The immediate subject of this sketch started out for himself when he was eighteen years of age, having a capital of five hundred dollars. He took up the life of the peddler and sold goods in various portions of the country passing through Chicago, on December 19, 1847, when the main thing that he could see was mud. He went on to Richland county, Wisconsin, and there turned his attention to the carpenter trade, which he followed in that section until 1857. On January 1st of that year he took the cars to St. Louis and from there went to Weston, Missouri, by steamboat, and thence by team with wife and two children to Seneca, Nemaha county, Kansas. He helped to lay out the present town of Seneca and remained there until 1866, then sold out and went to Neosha county in the same state and took up land. There he farmed and worked at his until 1882, and then sold his farm and bought an implement store at Osage Mission in Kansas; the place now is called St. Paul. For four years he prosecuted this business, and then determined to visit the Pacific coast, and accordingly sold out and came to Union county and bought his present home in the town of Union. Here he has wrought at the carpenter trade since and is one of the most esteemed of our citizens, having a reputation unsullied and a character that commands respect.
In political matters, Mr. Coffinberry has held a very prominent part, especially in the state of Kansas. In 1859, the last year that Kansas was a territory, Mr. Coffinberry was elected to the legislature on the Republican ticket. Two years after the admission of Kansas as a state, in 1861, he was again elected to the state legislature from Nemaha county, and in addition to this he held every office that was in the gift of the people of his county except that of sheriff. For four years also he was chairman of the board of county commissioners. When the war broke out Mr. Coffinberry raised two companies of soldiers, one of seventy-two men that was merged in the Seventh Kansas Cavalry, and the other of eighty men that belonged to the Tenth Kansas Infantry. Mr. Coffinberry was a warm advocate of prohibition, and in 1873 in company with two others went to Topeka and succeeded in getting the prohibition bill passed, the same text as is now in vogue in that state.

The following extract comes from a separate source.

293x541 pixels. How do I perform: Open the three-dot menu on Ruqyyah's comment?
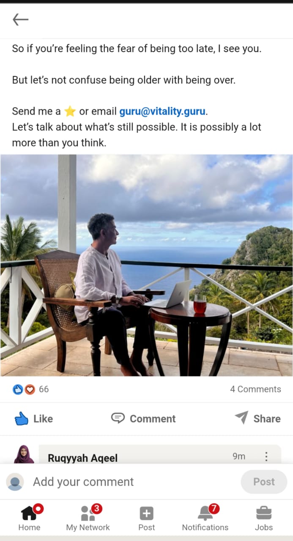pyautogui.click(x=266, y=456)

Mr. Coffinberry was married to Miss Elizabeth, daughter of Sylvester and Anna Morgan, farmers in Richland county, Wisconsin, on September 4, 1848, and they have become the parents of the following children; Edgar E. Florence, Alice, Milton M. and Emma E., all married and living in Kansas; Ermina R., at home. Mr. Coffinberry is one of the wide-awake and progressive men of the county, well informed on the questions of the day and a recipient of the esteem and confidence of his fellows.